ENTRIES:
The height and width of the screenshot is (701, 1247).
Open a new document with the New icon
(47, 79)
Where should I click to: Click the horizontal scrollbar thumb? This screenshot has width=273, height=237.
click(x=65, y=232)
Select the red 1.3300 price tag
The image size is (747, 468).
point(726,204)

GIVEN TASK:
Copy each of the items above line for line, with nothing changed.

SOLUTION TO THE EXERCISE:
The height and width of the screenshot is (701, 1247).
Open a new document with the New icon
(47, 79)
Where should I click to: Click the horizontal scrollbar thumb? This screenshot has width=273, height=237.
click(x=65, y=232)
Select the red 1.3300 price tag
The image size is (747, 468).
point(726,204)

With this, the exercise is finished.